### WHAT THIS TASK INVOLVES
Convert every line of the rows below into a Markdown table with the columns No. and Text. Number the lines in order and omit blank lines.
[BEGIN]
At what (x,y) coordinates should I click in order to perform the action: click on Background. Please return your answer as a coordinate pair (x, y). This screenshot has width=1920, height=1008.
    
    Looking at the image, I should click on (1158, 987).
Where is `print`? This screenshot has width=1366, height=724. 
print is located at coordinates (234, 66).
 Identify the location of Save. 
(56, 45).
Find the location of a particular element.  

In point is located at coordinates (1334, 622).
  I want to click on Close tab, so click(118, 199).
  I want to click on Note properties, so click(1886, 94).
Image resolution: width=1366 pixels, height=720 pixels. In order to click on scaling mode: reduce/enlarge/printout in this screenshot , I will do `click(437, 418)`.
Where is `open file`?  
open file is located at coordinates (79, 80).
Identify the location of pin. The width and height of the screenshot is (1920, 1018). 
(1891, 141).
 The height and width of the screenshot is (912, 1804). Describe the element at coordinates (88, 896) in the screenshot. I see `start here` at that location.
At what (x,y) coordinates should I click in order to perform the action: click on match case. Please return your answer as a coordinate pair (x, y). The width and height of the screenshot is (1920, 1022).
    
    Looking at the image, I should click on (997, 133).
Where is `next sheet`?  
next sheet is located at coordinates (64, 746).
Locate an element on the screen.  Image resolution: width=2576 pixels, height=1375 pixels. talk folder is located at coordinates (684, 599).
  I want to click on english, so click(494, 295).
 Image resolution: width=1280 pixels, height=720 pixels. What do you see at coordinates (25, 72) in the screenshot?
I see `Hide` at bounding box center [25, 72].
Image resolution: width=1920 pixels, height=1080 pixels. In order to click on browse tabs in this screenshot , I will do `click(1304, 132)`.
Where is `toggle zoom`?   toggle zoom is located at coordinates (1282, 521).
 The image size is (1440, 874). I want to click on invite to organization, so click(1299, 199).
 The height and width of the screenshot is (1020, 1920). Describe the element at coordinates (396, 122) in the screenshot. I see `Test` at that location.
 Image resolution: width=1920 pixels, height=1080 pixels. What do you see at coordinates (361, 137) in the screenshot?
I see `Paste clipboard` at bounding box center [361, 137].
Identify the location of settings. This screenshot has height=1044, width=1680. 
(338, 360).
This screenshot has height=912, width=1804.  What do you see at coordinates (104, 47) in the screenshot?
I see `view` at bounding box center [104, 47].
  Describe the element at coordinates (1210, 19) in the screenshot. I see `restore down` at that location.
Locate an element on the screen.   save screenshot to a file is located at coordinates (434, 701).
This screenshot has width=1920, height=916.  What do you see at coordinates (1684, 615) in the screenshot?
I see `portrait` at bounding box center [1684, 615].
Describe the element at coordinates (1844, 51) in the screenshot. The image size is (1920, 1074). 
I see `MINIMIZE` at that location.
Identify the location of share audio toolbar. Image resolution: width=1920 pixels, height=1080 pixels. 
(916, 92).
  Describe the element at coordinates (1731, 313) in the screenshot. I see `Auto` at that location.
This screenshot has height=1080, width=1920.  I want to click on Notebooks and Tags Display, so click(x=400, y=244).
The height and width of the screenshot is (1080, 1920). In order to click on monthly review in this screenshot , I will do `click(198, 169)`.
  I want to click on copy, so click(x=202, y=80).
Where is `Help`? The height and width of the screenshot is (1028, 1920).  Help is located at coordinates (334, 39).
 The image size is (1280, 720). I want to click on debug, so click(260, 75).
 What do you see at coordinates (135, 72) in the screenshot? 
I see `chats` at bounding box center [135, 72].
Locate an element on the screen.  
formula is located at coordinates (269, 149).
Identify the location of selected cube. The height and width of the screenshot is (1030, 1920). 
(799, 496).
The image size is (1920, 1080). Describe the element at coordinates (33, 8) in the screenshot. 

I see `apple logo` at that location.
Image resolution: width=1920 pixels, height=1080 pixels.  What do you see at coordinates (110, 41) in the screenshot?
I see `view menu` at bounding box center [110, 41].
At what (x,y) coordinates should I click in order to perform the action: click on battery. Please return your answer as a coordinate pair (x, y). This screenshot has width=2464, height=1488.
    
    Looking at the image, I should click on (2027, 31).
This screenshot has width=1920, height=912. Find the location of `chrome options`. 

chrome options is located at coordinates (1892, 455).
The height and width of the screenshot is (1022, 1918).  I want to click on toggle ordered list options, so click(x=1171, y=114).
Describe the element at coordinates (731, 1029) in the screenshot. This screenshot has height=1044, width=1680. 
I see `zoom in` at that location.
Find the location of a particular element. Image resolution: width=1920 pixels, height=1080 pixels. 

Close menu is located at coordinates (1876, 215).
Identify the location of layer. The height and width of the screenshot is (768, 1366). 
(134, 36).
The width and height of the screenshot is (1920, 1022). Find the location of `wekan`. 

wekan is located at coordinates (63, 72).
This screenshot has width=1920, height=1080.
[END]
### EXERCISE SOLUTION
| No. | Text |
|---|---|
| 1 | At what (x,y) coordinates should I click in order to perform the action: click on Background. Please return your answer as a coordinate pair (x, y). This screenshot has width=1920, height=1008. |
| 2 |     Looking at the image, I should click on (1158, 987). |
| 3 | Where is `print`? This screenshot has width=1366, height=724.  |
| 4 | print is located at coordinates (234, 66). |
| 5 |  Identify the location of Save.  |
| 6 | (56, 45). |
| 7 | Find the location of a particular element.   |
| 8 | In point is located at coordinates (1334, 622). |
| 9 |   I want to click on Close tab, so click(118, 199). |
| 10 |   I want to click on Note properties, so click(1886, 94). |
| 11 | Image resolution: width=1366 pixels, height=720 pixels. In order to click on scaling mode: reduce/enlarge/printout in this screenshot , I will do `click(437, 418)`. |
| 12 | Where is `open file`?   |
| 13 | open file is located at coordinates (79, 80). |
| 14 | Identify the location of pin. The width and height of the screenshot is (1920, 1018).  |
| 15 | (1891, 141). |
| 16 |  The height and width of the screenshot is (912, 1804). Describe the element at coordinates (88, 896) in the screenshot. I see `start here` at that location. |
| 17 | At what (x,y) coordinates should I click in order to perform the action: click on match case. Please return your answer as a coordinate pair (x, y). The width and height of the screenshot is (1920, 1022). |
| 18 |     Looking at the image, I should click on (997, 133). |
| 19 | Where is `next sheet`?   |
| 20 | next sheet is located at coordinates (64, 746). |
| 21 | Locate an element on the screen.  Image resolution: width=2576 pixels, height=1375 pixels. talk folder is located at coordinates (684, 599). |
| 22 |   I want to click on english, so click(494, 295). |
| 23 |  Image resolution: width=1280 pixels, height=720 pixels. What do you see at coordinates (25, 72) in the screenshot? |
| 24 | I see `Hide` at bounding box center [25, 72]. |
| 25 | Image resolution: width=1920 pixels, height=1080 pixels. In order to click on browse tabs in this screenshot , I will do `click(1304, 132)`. |
| 26 | Where is `toggle zoom`?   toggle zoom is located at coordinates (1282, 521). |
| 27 |  The image size is (1440, 874). I want to click on invite to organization, so click(1299, 199). |
| 28 |  The height and width of the screenshot is (1020, 1920). Describe the element at coordinates (396, 122) in the screenshot. I see `Test` at that location. |
| 29 |  Image resolution: width=1920 pixels, height=1080 pixels. What do you see at coordinates (361, 137) in the screenshot? |
| 30 | I see `Paste clipboard` at bounding box center [361, 137]. |
| 31 | Identify the location of settings. This screenshot has height=1044, width=1680.  |
| 32 | (338, 360). |
| 33 | This screenshot has height=912, width=1804.  What do you see at coordinates (104, 47) in the screenshot? |
| 34 | I see `view` at bounding box center [104, 47]. |
| 35 |   Describe the element at coordinates (1210, 19) in the screenshot. I see `restore down` at that location. |
| 36 | Locate an element on the screen.   save screenshot to a file is located at coordinates (434, 701). |
| 37 | This screenshot has width=1920, height=916.  What do you see at coordinates (1684, 615) in the screenshot? |
| 38 | I see `portrait` at bounding box center [1684, 615]. |
| 39 | Describe the element at coordinates (1844, 51) in the screenshot. The image size is (1920, 1074).  |
| 40 | I see `MINIMIZE` at that location. |
| 41 | Identify the location of share audio toolbar. Image resolution: width=1920 pixels, height=1080 pixels.  |
| 42 | (916, 92). |
| 43 |   Describe the element at coordinates (1731, 313) in the screenshot. I see `Auto` at that location. |
| 44 | This screenshot has height=1080, width=1920.  I want to click on Notebooks and Tags Display, so click(x=400, y=244). |
| 45 | The height and width of the screenshot is (1080, 1920). In order to click on monthly review in this screenshot , I will do `click(198, 169)`. |
| 46 |   I want to click on copy, so click(x=202, y=80). |
| 47 | Where is `Help`? The height and width of the screenshot is (1028, 1920).  Help is located at coordinates (334, 39). |
| 48 |  The image size is (1280, 720). I want to click on debug, so click(260, 75). |
| 49 |  What do you see at coordinates (135, 72) in the screenshot?  |
| 50 | I see `chats` at bounding box center [135, 72]. |
| 51 | Locate an element on the screen.   |
| 52 | formula is located at coordinates (269, 149). |
| 53 | Identify the location of selected cube. The height and width of the screenshot is (1030, 1920).  |
| 54 | (799, 496). |
| 55 | The image size is (1920, 1080). Describe the element at coordinates (33, 8) in the screenshot.  |
| 56 | I see `apple logo` at that location. |
| 57 | Image resolution: width=1920 pixels, height=1080 pixels.  What do you see at coordinates (110, 41) in the screenshot? |
| 58 | I see `view menu` at bounding box center [110, 41]. |
| 59 | At what (x,y) coordinates should I click in order to perform the action: click on battery. Please return your answer as a coordinate pair (x, y). This screenshot has width=2464, height=1488. |
| 60 |     Looking at the image, I should click on (2027, 31). |
| 61 | This screenshot has width=1920, height=912. Find the location of `chrome options`.  |
| 62 | chrome options is located at coordinates (1892, 455). |
| 63 | The height and width of the screenshot is (1022, 1918).  I want to click on toggle ordered list options, so click(x=1171, y=114). |
| 64 | Describe the element at coordinates (731, 1029) in the screenshot. This screenshot has height=1044, width=1680.  |
| 65 | I see `zoom in` at that location. |
| 66 | Find the location of a particular element. Image resolution: width=1920 pixels, height=1080 pixels.  |
| 67 | Close menu is located at coordinates (1876, 215). |
| 68 | Identify the location of layer. The height and width of the screenshot is (768, 1366).  |
| 69 | (134, 36). |
| 70 | The width and height of the screenshot is (1920, 1022). Find the location of `wekan`.  |
| 71 | wekan is located at coordinates (63, 72). |
| 72 | This screenshot has width=1920, height=1080. |